Il y avait une fois, dans une grande ville grise et pressée, un vieil homme que personne ne remarquait vraiment. Il s’appelait Théodore, mais tout le monde l’avait oublié depuis longtemps. Il vivait dans un tout petit appartement au troisième étage d’un immeuble où les voisins ne se connaissaient pas, ce qui était parfaitement normal dans cette ville-là, car tout le monde était très occupé à être occupé.

Théodore avait un métier étrange. Il était raccommodeur de liens. Pas les liens d’internet, non. Les liens entre les gens. Il avait appris ce métier de sa grand-mère, qui l’avait appris de la sienne, et ainsi de suite, si loin dans le temps que personne ne savait vraiment d’où ça venait.
Chaque matin, Théodore descendait avec sa petite mallette en bois et il marchait dans la ville.
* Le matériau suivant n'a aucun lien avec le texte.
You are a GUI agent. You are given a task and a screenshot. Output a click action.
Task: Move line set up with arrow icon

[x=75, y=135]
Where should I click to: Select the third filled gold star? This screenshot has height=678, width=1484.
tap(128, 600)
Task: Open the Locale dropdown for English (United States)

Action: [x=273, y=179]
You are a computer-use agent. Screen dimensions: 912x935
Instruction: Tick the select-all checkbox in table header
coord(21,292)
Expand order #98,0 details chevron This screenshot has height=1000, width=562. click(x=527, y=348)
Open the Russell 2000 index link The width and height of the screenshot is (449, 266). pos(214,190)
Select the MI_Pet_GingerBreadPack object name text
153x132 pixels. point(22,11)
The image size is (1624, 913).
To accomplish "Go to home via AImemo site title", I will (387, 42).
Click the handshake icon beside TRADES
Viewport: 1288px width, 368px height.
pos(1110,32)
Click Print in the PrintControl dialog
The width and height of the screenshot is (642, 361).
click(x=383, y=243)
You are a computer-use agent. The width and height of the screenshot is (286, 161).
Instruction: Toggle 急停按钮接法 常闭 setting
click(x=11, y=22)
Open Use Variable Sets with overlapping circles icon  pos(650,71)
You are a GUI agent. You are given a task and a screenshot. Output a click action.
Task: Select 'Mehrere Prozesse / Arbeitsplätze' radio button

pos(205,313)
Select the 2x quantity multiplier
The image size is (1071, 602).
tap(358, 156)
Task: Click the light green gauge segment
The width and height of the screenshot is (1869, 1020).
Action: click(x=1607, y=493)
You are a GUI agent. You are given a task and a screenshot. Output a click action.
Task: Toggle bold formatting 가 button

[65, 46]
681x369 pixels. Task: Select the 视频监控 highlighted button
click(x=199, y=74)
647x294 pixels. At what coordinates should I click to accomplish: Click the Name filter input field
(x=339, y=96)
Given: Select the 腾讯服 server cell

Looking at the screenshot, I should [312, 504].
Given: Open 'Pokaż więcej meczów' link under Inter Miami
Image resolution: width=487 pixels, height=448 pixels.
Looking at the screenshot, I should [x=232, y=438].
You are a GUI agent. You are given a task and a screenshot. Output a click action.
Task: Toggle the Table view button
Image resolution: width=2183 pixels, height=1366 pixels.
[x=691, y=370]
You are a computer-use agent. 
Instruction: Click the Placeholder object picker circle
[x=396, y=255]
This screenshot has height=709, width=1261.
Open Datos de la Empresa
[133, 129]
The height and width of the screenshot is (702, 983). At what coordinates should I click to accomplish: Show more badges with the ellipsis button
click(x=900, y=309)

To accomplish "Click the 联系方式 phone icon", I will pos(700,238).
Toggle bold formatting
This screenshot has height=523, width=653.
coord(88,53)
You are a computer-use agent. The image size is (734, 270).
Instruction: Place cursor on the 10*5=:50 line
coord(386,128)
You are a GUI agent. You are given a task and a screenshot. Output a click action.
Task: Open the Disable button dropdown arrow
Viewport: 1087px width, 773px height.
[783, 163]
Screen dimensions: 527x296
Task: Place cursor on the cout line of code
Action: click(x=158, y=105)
Il regardait les gens. Vraiment. Pas comme on regarde un écran ou une vitrine, mais comme on regarde quelqu’un qu’on aime depuis longtemps.
Un jour, il s’arrêta devant une femme assise sur un banc. Elle avait l’air de quelqu’un qui attendait quelque chose qui ne viendrait pas. Il s’assit à côté d’elle, pas trop près, juste à la bonne distance.
— Vous savez, dit-il doucement, il y a un fil entre vous et quelqu’un qui vous manque. Je le vois. Il est tout emmêlé, mais il est encore là.
La femme le regarda d’abord avec méfiance. Puis quelque chose se défit dans ses yeux.
— Ma fille, dit-elle. Ça fait trois ans qu’on ne se parle plus. Pour une histoire stupide.
— Les meilleures brouilles sont toujours pour des histoires stupides, dit Théodore avec un sourire. Est-ce que vous voulez qu’on le raccommodé, ce fil ?
Ils parlèrent longtemps. Théodore ne fit rien de magique. Il écouta, posa des questions simples, dit des choses vraies. Le soir même, la femme appelait sa fille pour la première fois depuis trois ans. Sa voix tremblait. La voix de l’autre bout tremblait aussi.
Théodore, lui, continuait sa route dans la ville grise. Dans sa mallette, il n’y avait ni aiguille ni fil. Juste du temps, de l’attention et une vieille conviction : que les liens entre les gens ne meurent jamais vraiment, ils s’emmêlent seulement, et qu’il suffit parfois d’une main patiente pour les démêler.
La ville, ce soir-là, lui sembla un tout petit peu moins grise.